Baudrillard’a göre tarihin sonu düşüncesine neden olan en önemli etken haber mantığının çarpıklığıdır. Zira haberler olayların anlamlarını değiştirmekte, tarihle olan ilişkisini koparmakta ve canlı yayın mantığında sanal çekim platformu oluşturarak olayları değersizleştirmektedir. Böylesi bir düzenekte olaylar gerçeklikten bağımsız duruma gelmektedir. Demek oluyor ki olaylar eş zamanlı bir biçimde üretilip, dağıtılıp, tüketilmektedir. Genellikle haber ekiplerinin felaketlerin

hemen ardından ve ilk yardım ekiplerinden daha önce olay yerine ulaşarak konuyu haber haline getirmeleri olay olmadan olayın tarihsel durumuna gelmesi anlamına gelmektedir. Baudrillard tarihin sonundan söz ederken yalnızca tarih alanını ifade etmek için kullanmamış mevcut bütün alanların özünü yitirerek sahteleşmesini tarihin sonu düşüncesi içeriğine dahil etmiştir. Sistem olayları istediği şekilde yönlendirmekte, hipergerçeklikle tarihi istediği biçimine koymakta ve asla rastlantı durumuna müsaade etmemektedir. İletişim araçları öznelere tarihsel olayların hatırlanması gerekliliği hususunda baskı yaparken eş zamanlı olarak söylemleri çarpıtarak esasında bu olayların gerçekliğini yutmuştur. Peki olayları doğrulamaya gerek var mıdır? Baudrillard doğrulayıcı kaynakların iletişim araçlarına devredildiğini ifade etmektedir. Kolektif bilincin ve ahlaki vicdanın iletişim araçlarına devredilmesinden dolayı tarihin sonunun geldiğini söyleyebiliriz (Baudrillard, 1993, s. 160).

SONUÇ

Batı fikriyatının alt yapısını idrak etmede felsefeyi değerli bir aracı olarak kullanan Jean Baudrillard göstergelerden yola çıkıp genellemelerde bulunarak felsefi çözümlemeler yapmaktadır. Baudrillard döneminin problemlerini anlamlandırmaya çabalayarak bu problemlerin nasıl bir ilişkiyle bağlantılı olduğunu kendine has tahlilleriyle ortaya koymaya çalışmaktadır. Baudrillard öncelikle klasik dönemin fikir insanları gibi kategorize edilmeyi reddetmekle beraber içinde yer aldığımız evrenin özelliklerini yansıtan modern dönemin paradigmalarını sorgulamaktadır. Jean Baudrillard, Rönesans sonrası Batı fikriyatının ontolojik ve epistemolojik anlayış biçimlerini gerçekçi bir şekilde kritik etmiş, hayatını sürdürdüğü evrende bu hüviyetin var olduğu şartları yitirdiğini önemle belirtmiştir. Bu minvalde Baudrillard’ın metodunu çağdaş düşünürlerden farklı kılan unsur, içinde varlığımızı sürdürdüğümüz dönemin problemlerini modern dönemin düşünce ve kavramlarıyla sonuca ulaştıramayacağımız olgusudur. Baudrillard kendisini farklı kılan bu unsurla modern döneme nasıl geçiş sağlandığını ve bu geçişte nelerin kaybedildiğini öncelikle idrak ederek ardından postmodern durumu dönemin yeni problemlerini kendi kavramlarıyla açıklamaya çalışmaktadır. Onun için postmodern durumun öznesinin, modern tekelci evrensel hakikat ardında koşması artık anlamsız bir çabadan ibarettir. Zira Baudrillard düşünce sisteminde izlediği yol ile artık gerçekliğin yok olduğuna inanmaktadır.

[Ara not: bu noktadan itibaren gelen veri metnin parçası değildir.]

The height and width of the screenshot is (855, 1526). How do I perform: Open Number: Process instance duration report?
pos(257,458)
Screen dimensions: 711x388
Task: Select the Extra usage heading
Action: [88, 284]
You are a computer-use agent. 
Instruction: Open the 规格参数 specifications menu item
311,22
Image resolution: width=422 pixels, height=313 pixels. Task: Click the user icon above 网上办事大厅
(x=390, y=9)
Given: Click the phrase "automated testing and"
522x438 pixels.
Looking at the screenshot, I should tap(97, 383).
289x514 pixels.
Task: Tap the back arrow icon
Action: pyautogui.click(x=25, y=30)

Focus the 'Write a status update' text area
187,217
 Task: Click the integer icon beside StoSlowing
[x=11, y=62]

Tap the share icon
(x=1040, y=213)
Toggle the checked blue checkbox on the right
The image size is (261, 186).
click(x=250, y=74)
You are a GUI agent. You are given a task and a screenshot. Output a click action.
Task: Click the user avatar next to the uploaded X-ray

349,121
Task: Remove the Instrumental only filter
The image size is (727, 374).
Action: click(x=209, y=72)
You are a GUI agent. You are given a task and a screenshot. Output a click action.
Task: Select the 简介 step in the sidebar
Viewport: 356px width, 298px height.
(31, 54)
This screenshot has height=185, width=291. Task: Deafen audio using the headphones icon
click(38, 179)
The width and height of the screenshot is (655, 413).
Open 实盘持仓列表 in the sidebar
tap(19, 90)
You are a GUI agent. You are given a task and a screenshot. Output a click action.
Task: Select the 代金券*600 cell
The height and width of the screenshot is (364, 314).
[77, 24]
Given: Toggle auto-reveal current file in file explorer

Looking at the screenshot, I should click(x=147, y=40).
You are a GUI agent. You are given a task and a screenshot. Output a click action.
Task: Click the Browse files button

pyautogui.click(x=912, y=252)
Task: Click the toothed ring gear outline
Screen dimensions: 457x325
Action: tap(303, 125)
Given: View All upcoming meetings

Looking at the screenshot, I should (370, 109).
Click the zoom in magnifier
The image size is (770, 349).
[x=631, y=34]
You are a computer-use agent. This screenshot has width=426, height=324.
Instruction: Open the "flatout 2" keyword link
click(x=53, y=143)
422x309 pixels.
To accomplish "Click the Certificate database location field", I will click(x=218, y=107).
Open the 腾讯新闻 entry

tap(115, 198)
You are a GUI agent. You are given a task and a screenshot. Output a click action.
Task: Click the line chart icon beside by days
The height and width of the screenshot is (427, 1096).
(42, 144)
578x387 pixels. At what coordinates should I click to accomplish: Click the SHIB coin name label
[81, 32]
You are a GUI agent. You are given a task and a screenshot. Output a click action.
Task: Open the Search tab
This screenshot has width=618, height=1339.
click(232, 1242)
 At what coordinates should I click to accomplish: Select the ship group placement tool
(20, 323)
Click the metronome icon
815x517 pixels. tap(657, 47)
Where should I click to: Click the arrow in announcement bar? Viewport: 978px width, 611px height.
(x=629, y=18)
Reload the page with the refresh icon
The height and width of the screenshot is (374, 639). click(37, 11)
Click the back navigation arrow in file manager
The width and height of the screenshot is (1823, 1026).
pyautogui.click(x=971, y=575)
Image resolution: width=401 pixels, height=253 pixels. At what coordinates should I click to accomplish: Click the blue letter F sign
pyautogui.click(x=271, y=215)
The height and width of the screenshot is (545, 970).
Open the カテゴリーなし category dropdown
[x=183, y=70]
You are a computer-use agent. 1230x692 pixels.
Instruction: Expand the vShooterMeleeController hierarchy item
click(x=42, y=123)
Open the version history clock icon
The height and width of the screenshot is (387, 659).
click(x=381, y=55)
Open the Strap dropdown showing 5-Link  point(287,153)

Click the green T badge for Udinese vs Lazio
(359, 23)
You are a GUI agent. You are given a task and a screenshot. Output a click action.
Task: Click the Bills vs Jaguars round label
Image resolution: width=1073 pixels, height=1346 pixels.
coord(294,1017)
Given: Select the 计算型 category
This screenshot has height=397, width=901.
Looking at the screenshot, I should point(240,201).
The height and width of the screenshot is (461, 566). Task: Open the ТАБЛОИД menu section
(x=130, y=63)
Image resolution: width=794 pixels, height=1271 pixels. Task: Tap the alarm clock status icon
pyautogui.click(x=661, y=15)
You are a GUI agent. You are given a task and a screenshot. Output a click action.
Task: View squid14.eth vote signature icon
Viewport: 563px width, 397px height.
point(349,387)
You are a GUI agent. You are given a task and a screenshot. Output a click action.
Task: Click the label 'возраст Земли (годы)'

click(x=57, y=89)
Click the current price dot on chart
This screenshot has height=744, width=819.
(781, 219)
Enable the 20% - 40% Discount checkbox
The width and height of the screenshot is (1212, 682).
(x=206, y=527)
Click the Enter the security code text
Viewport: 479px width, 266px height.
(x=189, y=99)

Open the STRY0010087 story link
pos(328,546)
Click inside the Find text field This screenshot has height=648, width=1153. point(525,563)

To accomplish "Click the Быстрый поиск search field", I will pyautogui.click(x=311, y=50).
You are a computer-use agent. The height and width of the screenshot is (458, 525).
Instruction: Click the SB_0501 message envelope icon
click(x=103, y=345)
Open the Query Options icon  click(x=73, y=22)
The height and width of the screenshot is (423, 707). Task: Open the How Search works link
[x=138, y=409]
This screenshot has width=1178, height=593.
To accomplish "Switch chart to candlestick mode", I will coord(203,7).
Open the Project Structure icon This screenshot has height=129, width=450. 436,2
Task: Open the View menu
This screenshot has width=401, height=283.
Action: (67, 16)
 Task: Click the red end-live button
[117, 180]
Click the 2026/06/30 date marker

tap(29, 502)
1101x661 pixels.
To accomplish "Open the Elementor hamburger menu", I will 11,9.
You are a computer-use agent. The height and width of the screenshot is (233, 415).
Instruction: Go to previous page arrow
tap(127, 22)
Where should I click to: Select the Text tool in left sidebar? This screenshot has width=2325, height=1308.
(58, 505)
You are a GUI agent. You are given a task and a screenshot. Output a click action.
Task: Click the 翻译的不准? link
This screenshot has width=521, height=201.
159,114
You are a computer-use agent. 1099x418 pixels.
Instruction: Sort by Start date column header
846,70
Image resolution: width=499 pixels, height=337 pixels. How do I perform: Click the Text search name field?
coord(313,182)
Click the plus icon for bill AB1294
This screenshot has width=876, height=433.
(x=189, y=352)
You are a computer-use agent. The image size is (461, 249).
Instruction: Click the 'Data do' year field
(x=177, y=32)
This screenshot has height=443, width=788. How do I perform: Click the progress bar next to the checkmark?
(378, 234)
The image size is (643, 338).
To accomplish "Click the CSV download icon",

Jean Baudrillard’ın düşüncesine göre toplumsal makineleşme aracılığıyla asıl olanın sürekli yeniden üretime girmesi ortaya asıl olana benzeyen şeylerin çıkmasına sebep olmuştur. Bu durumun devam etmesi beraberinde benzetilmiş olanın asıl olanı ele geçirmesi halini almıştır. Baudrillard’ın terimleriyle açıklayacak olursak, simülasyon gerçeği öncelikle ele almış ardından gerçeğin yerini almıştır. Ona göre arkaik toplumlarda gerçek ve sahte, gerçek ve hakikat arasında ayrım mevcut olduğu için bu toplumlar yaşadığımız topluma göre daha güvenilir toplumlardır. Yaşanılan evrende simülasyonla birlikte gerçek yok olduğu için artık neyin “mış gibi olduğunu” anlamak mümkün değildir. Böylesi bir düzende tarihten sinemaya, sanattan felsefeye varıncaya kadar her alan simülasyona ve hipergerçekliğe hizmet etmektedir. Bu evrende şeyler sürekli bir abartı ve yineleme ortamında yani “hiper” durumdadır.

Bütün her şey kendisine hüviyet kazandıran ilk gerçekliği aşmaktadır dolayısıyla özneleri ve toplumsalı canlı tutan karşıtlıklar da kaybolmaktadır.

Baudrillard gerçeklik alanının modern çağda geride bırakıldığını bundan böyle gerçekliğin bilgisine ulaşmamızın zor olduğunu gerçeklik alanının yerini hiper- gerçeklik aldığını savunmaktadır. Hiper-gerçek alanda bilginin, bilmenin ve hakikatin zor olduğunu savunan Baudrillard zaman içerisinde yaptığı çözümlemelerde kavramlarını epistemolojiden uzaklaştırarak toplum teorisi kavramlarıyla çalışmaya başlamıştır. Bunun sebebi ise Baudrillard’ın gerçeklik ve hakikati, özne ve nesne ilişkisinin ürünü olarak ele almamasıdır.

Baudrillard, simülasyon kavramıyla 2000’li dönemlere ilişkin bir durum tahlili yapmaktadır. Simülasyon kavramını ortaya koyarak gerçekliğin katledildiğini vurgulayan Baudrillard günümüzde gerçek olarak tanımlayabileceğimiz hiçbir şeyin kalmadığını vurgulamaktadır. Ona göre var olan her şey gün geçtikçe aşırılaşmaktadır. Bunun sonucunda öznelerin bir daha asla tersine çeviremeyeceği bir süreç başlamaktadır. Günümüz dünyasında hemen her şeyin bir eş değerinin bulunması anlamın ortadan kalkmasına sebep olmaktadır. Bu durumda özneler sürekli yeniden üretimle gerçekliğin kaybolduğu bunun sonucu olarak algılamanın ve anlamın yok edildiği, dönüşüm ve değişimin mutlak olarak yaşandığı bir dönemde yaşamaktadır.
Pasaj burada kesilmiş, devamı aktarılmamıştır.